Diungkapkan Rafli, pengungkapan ini bermula dari ditangkapnya HS (19) warga Jalan Tenggiri Raya, Kecamatan Medan Labuhan, di Jalan Rawe V. Saat ditangkap, petugas menyita tiga butir pil ekstasi, dan sejumlah uang yang diduga hasil penjualan narkoba.
Saat diperiksa, HS mengaku mendapat narkoba dari JD (25) yang tinggal di rumah kos yang berada di Jalan Rawe II, Kecamatan Medan Labuhan.
“Dari JD kami temukan sejumlah barang bukti, mulai dari tiga paket sabu, 188 butir pil ekstasi, hingga 6 Kg ganja dalam jumlah besar,” katanya.
Setelah dilakukan penyelidikan, Rafli menjelaskan para pelaku merupakan pemasok narkoba ke sejumlah daerah di Indonesia. Dalam setiap kali transaksi, pelaku kerap memanfaatkan jasa ekspedisi pengiriman paket, dengan mengkamuflasekan narkoba seolah-olah barang elektronik maupun spare part kendaraan.

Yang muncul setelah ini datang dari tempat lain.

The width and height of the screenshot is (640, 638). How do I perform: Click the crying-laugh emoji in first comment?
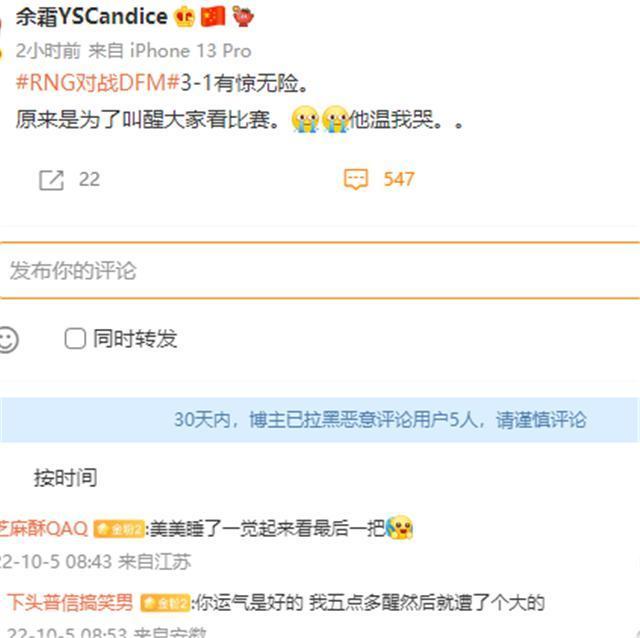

“Modus operandi pelaku ini mengirimkan narkoba ke sejumlah daerah atau antar pulau, dengan menuliskan paket yang dikirim merupakan barang elektronik atau spare part kendaraan," katanya.
"Untuk menyamarkan berat narkoba yang dikirim agar menyerupai dengan barang elektronik atau spare part, pelaku memasukkan batu ke dalam narkoba,” tambah Rafli.
Rafli menuturkan, berdasarkan pemeriksaan yang dilakukan kedua pelaku mengaku sudah menjalankan bisnis haramnya selama setahun terakhir. Dalam satu bulan, pelaku biasa melakukan pengiriman sebanyak 10 kali, dengan daerah terbanyak di Indonesia Timur.
“Mereka ini sudah satu tahun terakhir beroperasi, dalam satu bulan memasok narkoba setidaknya 10 kali ke sejumlah daerah,” katanya.
Lebih lanjut, dirinya mengaku pihaknya kini sedang mengejar satu pelaku lagi, yang berperan sebagai pemasok narkoba kepada para pelaku. Hal ini dilakukan, untuk memutus mata rantai peredaran narkoba, dari sindikat pemasok narkoba antar pulau ini.